Online Video - Big Business or just more Porn?

The premise that people will start up video production shops all over the place because of the new online distribution possibilities is not at all certain.
First, there is an analogous opening of the video channel from a few years ago: DVDs.
Anyone with $10,000 (less now) can produce their own DVDs.
Who did use DVDs for distribution of their video content?
At first, of course, porn companies did, and so far they are still the most successful of the non-movie-studio vendors.
TV shows also eventually (relatively recently) have found a successful channel in DVD sales.
Movies from major studios - mostly new releases - still dominate sales.

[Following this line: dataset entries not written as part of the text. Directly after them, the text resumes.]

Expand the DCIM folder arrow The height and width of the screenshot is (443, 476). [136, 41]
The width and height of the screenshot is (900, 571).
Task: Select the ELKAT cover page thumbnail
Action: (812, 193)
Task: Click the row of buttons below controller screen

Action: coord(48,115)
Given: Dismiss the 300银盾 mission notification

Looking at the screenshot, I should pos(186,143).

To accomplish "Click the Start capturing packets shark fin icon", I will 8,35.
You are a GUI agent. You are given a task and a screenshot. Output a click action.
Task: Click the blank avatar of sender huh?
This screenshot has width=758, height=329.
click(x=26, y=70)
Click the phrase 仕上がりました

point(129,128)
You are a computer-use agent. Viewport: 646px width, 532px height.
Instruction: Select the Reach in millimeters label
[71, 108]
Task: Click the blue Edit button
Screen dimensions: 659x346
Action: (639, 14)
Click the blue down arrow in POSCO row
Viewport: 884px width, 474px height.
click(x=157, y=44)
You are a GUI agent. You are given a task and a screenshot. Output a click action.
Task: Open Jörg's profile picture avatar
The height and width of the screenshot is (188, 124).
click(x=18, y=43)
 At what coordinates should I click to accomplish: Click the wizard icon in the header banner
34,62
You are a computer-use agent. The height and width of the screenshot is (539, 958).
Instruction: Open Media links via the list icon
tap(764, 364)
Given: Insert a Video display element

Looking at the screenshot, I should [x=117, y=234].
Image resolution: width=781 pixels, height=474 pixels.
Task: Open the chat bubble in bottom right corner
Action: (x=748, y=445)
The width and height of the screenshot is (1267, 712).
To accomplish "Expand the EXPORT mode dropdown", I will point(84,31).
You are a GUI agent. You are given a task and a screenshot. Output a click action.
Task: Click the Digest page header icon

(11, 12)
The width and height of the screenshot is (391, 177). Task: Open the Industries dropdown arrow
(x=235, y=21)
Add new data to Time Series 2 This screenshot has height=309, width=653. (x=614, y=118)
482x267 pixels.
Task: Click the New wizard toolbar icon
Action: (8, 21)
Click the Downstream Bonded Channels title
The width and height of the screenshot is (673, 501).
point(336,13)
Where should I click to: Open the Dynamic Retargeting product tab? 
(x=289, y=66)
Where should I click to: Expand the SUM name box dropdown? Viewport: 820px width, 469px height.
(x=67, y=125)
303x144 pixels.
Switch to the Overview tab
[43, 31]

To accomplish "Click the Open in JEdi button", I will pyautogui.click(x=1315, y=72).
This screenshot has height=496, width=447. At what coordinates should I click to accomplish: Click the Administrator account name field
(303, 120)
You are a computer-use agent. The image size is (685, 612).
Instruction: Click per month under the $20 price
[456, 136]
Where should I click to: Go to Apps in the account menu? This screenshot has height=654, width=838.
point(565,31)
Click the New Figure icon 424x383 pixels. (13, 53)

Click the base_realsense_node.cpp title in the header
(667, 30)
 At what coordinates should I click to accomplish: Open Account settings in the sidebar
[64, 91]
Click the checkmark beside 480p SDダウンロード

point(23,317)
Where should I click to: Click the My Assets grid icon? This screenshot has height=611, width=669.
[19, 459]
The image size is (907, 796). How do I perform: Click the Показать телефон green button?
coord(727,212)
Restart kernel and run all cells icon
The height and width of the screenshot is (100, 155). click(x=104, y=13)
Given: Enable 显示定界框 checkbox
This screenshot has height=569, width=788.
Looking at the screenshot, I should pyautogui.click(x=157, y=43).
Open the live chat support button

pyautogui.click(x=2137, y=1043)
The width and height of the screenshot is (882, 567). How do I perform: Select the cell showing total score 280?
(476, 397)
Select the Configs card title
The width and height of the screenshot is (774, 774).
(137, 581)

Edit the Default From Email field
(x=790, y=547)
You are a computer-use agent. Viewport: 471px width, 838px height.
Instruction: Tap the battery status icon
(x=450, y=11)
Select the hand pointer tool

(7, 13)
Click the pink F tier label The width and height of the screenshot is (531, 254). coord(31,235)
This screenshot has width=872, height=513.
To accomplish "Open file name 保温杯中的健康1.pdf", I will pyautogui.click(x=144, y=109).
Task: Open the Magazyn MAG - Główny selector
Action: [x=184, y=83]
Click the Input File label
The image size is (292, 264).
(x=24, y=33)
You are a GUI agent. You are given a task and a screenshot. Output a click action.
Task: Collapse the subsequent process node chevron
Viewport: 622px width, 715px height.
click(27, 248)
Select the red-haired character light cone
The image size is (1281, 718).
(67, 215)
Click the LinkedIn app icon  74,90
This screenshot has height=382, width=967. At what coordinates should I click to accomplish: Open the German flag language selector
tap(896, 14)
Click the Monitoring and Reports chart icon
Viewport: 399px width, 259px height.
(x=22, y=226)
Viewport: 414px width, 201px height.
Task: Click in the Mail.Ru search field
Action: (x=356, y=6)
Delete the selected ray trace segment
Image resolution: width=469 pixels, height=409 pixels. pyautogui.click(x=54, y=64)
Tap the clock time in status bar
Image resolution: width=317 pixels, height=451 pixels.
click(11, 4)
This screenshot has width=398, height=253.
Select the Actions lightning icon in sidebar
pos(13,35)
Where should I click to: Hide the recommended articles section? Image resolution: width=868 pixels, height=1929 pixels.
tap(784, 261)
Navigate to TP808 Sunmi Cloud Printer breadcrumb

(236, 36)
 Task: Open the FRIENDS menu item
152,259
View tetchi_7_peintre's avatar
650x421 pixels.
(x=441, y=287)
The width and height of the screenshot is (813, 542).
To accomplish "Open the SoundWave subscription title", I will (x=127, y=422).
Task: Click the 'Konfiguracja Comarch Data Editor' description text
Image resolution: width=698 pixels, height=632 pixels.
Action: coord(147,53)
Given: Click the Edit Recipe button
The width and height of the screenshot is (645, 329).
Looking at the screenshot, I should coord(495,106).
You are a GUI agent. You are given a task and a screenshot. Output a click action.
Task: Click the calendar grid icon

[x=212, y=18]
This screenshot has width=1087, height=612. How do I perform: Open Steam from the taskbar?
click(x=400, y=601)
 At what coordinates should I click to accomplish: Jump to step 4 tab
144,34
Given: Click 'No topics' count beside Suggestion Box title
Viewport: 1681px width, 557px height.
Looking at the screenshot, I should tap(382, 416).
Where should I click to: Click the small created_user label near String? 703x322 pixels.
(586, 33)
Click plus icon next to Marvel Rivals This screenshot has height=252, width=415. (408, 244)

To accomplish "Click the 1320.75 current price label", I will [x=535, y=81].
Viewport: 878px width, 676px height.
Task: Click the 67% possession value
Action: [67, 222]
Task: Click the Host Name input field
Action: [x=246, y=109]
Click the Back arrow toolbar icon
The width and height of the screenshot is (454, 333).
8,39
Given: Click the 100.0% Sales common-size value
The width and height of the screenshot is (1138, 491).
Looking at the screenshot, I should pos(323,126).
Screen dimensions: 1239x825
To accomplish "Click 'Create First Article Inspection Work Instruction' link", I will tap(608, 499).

There are lots of niche companies selling specialty videos (how to build a deck, history, performance, etc) that rely on the then-new DVD channel of video distribution.
So what has changed for a would-be vendor now that it is becoming plausible to distribute quality video content online?
First, what are the advantages of online distribution vs. broadcast, theaters, or DVDs?
1. Lower cost per unit (once you pass a certain threshold of a few thousand)
2. No middleman - or at least thinner middle-margins - like iTunes
3. rapid dissemination (content can be very new - like a news story. Also, shelf life for an expensive production has a heavy carrying cost. I often wonder if when studios delay a release for a month, if they're figuring the interest on the $100MM it borrowed to make the movie.
4. DRM. Content owners have more faith in the DRM they can concoct for online distribution than in the crappy DVD drm.
So, will online distribution really become a new full-blown channel? If it does, who will distribute what content?
Obviously porn will be big user of online distribution (it is already).
Companies that already have the content will be happy to experiment with online distribution, if they can protect it. So far, the tendency is to put lower value stuff out there (re-runs of last week's shows, crappy movies), plus a couple of flashy high profile movies and TV shows, just to get people looking.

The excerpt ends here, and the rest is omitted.